The print book also includes the kinds of features that help students focus on key ideas, such as lists of key terms and suggestions for further reading at the end of each chapter. The paperback version sells for £28 on the Routledge site and on amazon, making it more accessible to the general reader than some more highly-priced academic books.
As I have already declared my own involvement and therefore potential bias, I will quote an assessment by Ekaterina Kolpinskaya, reviewing the book in The Political Studies Review:
All in all, Religion and Change in Modern Britain presents a truly collaborative work which is consistent in its main argument and benefits greatly from the expertise of scholars from different disciplines. It is essential reading for those who are interested in religious studies and societal change. Largely targeted at students and scholars, the book is written in a light and comprehensive style, which is a remarkable achievement for a collaborative piece.
The book sets itself the task of addressing four main themes. All four have direct relevance to the theme of ‘Religion in the Public Domain,’ which will be explored at the Belfast conference:
- The increasingly important role played by non-Christian communities
- The growth of secularism and the rise of alternative spiritualities
- Religion and media, welfare and education, politics and law
- Religious change from cultural and social perspectives
For the wider European/international audience attending the Belfast conference, the details of the British case will be of varying degrees of interest. But the book also has chapters which are strong on theoretical material and contribute to wider debates in the international sociology of religion.
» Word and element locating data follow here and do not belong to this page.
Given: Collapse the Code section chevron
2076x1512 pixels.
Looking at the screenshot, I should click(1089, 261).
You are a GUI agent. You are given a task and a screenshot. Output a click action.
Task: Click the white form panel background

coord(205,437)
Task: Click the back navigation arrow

For example, Woodhead’s ‘Introduction’ is useful in its critique of the wider secularization versus de-secularization debate which has raged among sociologists of religion. Woodhead writes that overall, ‘the contributions to this book endorse neither perspective,’ noting that ‘the statistical evidence … is ambiguous: it supports both positions – and neither’ (p. 3). (The maxim ‘lies, damned lies, and statistics’ springs to mind …)
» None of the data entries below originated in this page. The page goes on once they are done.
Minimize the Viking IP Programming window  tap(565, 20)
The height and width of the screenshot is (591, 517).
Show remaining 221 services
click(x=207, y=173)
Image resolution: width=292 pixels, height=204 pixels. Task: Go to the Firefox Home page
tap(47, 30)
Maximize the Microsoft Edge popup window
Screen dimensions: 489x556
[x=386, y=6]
But in refusing to align the book with either a secularization or de-secularization perspective, Woodhead challenges the idea that the history of religious change in Britain, or elsewhere for that matter, can be thought of as an evolutionary tale where religion either dies or thrives.
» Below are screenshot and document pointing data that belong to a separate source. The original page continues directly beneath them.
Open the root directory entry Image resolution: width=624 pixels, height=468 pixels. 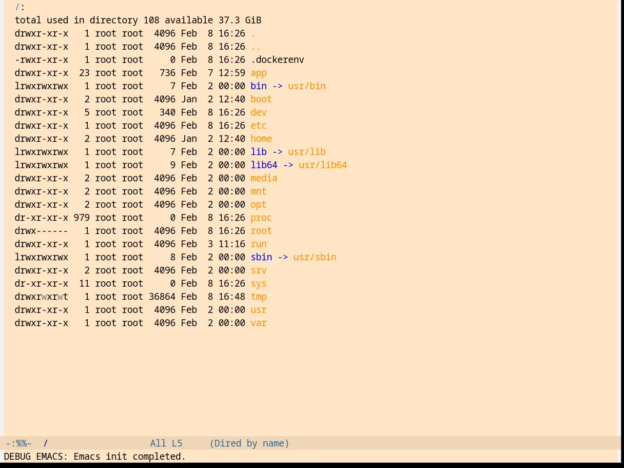tap(261, 231)
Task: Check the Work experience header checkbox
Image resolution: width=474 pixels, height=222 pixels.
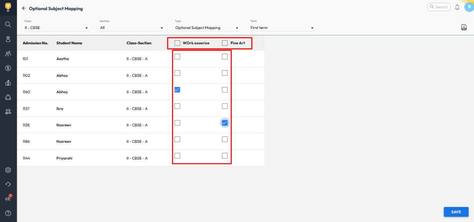Action: (x=177, y=43)
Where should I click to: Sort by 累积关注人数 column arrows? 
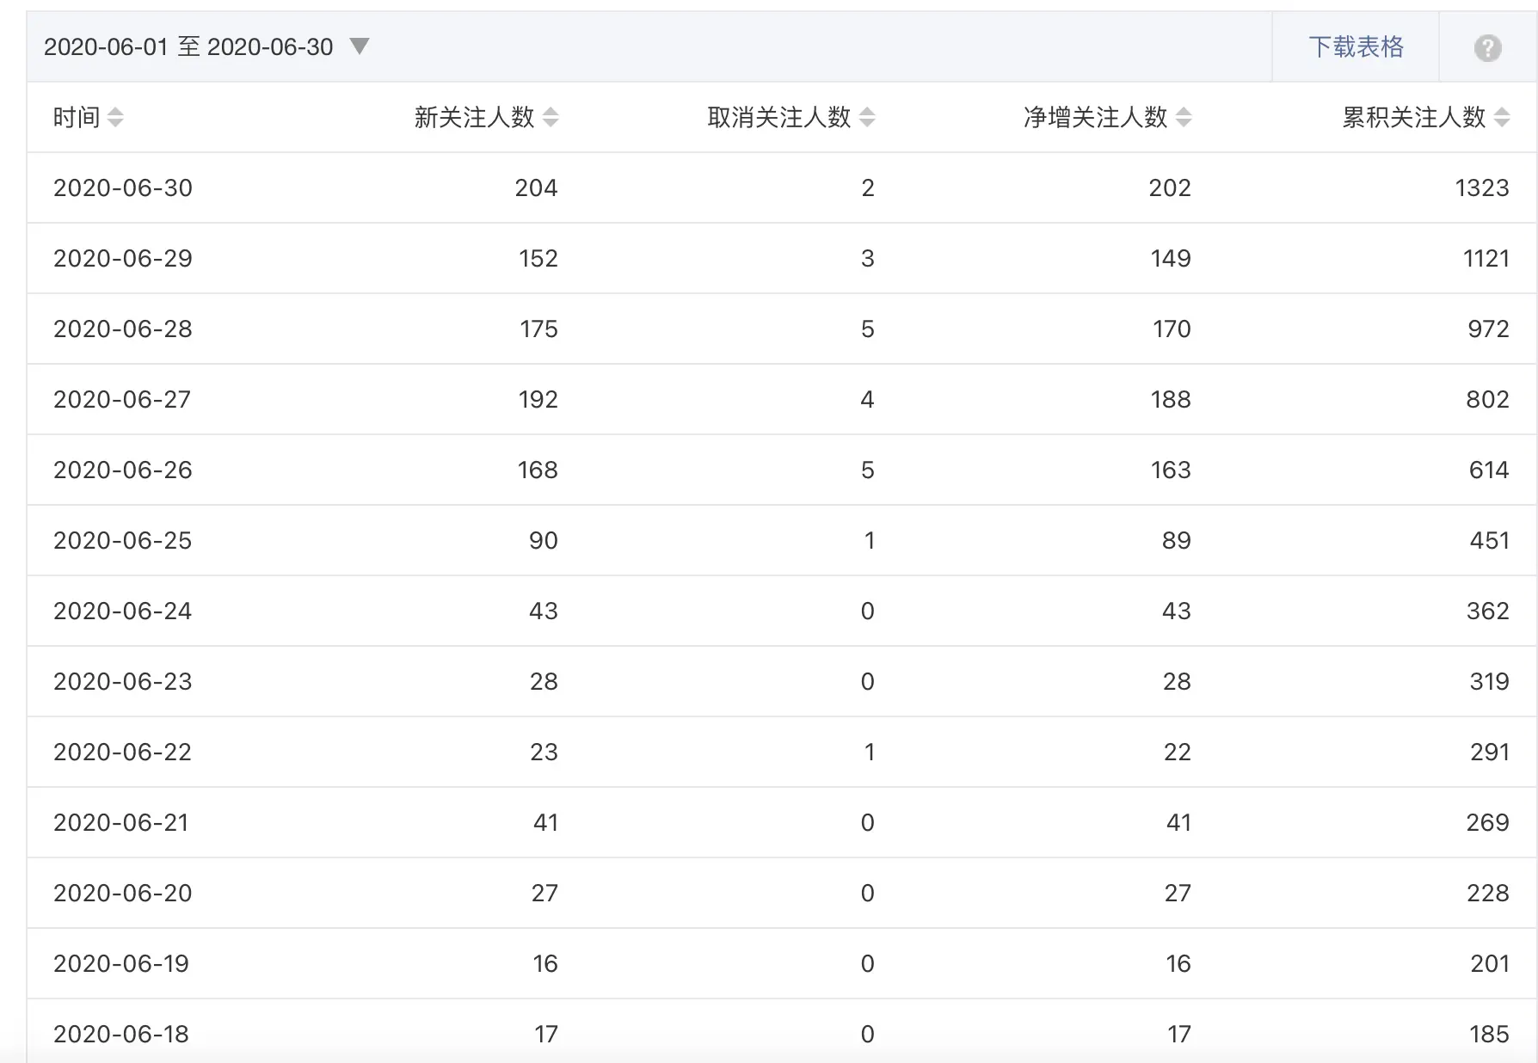(1502, 118)
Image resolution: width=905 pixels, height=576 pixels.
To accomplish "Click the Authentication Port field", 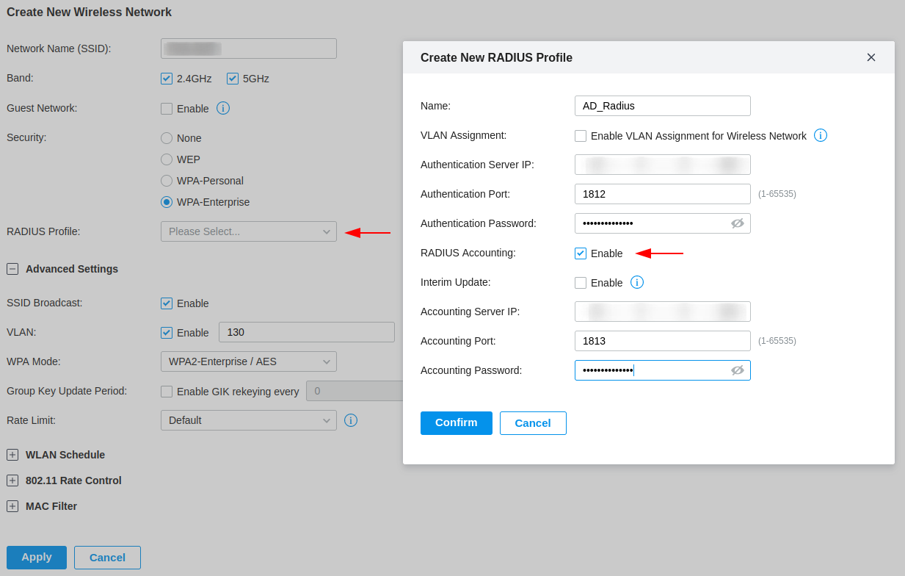I will [663, 194].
Rather, the British case demonstrates the breakdown of a religious ‘monopoly’ with the decline of the Church of England in some measurable areas (see chapters by Malory Nye and Paul Weller on ‘Controversies as a Lens on Change’ and Matthew Guest, Elizabeth Olson and John Wolffe on ‘Christianity: Loss of Monopoly’).
Britain’s Christian monopoly has been replaced with a complex religious field that includes other religions, committed secularists and humanists, new age spiritualities, and ‘much looser forms of association including small groups, occasional gatherings and festivals, and real and virtual networks’ (p. 27).
Elisabeth Arweck and James A. Beckford’s chapter on ‘Social Perspectives’ engages with some of the key debates in the sociology of religion, including theories that advocate either a ‘secularization’ or ‘de-secularization’ perspective. This chapter adds more depth to points made briefly by Woodhead in the Introduction.
The final chapter, by David Martin and Rebecca Catto on ‘The Religious and the Secular’ is an illuminating reflection on how terms like religious/secular, sacred/profane, and faith/world are ‘mutually constituted’ and dependent on each other. As they conclude (p. 373):
‘It is no longer possible to employ them as neutral and unencumbered once their complicated genesis and entanglement with various modern projects are taken seriously.’
Religion and Change in Modern Britain ultimately describes, analyses, and complicates images of religion in ways that raise further questions about religion’s continued public role not only in Britain, but further afield.